Record extracts:
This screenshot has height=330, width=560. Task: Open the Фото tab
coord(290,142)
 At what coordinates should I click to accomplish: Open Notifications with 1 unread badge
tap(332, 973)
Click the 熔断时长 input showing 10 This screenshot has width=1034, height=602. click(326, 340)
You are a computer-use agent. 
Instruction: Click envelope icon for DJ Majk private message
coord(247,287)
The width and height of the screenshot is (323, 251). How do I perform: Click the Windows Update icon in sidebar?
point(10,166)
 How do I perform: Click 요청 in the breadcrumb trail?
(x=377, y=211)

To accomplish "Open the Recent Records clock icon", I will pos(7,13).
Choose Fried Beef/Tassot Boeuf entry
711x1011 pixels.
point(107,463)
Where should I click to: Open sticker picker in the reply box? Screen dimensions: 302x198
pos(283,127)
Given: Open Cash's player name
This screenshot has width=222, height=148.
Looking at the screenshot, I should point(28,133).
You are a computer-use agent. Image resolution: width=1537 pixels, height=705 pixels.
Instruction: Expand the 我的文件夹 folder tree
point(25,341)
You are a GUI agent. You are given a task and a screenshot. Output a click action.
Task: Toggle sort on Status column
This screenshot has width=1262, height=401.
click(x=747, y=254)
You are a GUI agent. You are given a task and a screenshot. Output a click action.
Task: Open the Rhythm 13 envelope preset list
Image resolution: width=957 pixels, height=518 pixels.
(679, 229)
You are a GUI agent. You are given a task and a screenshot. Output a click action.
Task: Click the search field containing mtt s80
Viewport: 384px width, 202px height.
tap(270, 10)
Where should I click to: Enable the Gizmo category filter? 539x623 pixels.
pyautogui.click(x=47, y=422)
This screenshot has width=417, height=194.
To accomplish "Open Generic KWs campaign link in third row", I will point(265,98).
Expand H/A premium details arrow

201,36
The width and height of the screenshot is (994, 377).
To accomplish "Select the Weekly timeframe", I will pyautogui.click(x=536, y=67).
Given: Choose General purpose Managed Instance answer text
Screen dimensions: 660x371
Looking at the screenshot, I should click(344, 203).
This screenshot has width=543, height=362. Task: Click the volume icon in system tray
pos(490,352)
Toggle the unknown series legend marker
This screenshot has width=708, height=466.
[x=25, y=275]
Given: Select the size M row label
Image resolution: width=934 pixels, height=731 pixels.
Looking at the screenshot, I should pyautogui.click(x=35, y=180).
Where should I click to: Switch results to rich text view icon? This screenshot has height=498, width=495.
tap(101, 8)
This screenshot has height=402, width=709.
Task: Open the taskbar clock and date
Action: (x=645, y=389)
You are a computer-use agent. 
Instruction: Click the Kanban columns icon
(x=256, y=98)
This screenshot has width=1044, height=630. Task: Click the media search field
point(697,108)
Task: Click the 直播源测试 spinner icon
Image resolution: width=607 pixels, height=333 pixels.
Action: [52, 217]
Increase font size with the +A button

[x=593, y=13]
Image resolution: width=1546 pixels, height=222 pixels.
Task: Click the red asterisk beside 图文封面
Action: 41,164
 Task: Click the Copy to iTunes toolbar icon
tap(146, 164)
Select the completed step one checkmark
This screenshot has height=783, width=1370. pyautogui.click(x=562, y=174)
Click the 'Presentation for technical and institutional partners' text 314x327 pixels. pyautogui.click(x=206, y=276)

Assignment: Of the entries above, repeat exactly the lines from the line with "Task: Click the search" through the line with "This screenshot has width=417, height=194.", both of them included.

Written solution:
Task: Click the search field containing mtt s80
Viewport: 384px width, 202px height.
tap(270, 10)
Where should I click to: Enable the Gizmo category filter? 539x623 pixels.
pyautogui.click(x=47, y=422)
This screenshot has width=417, height=194.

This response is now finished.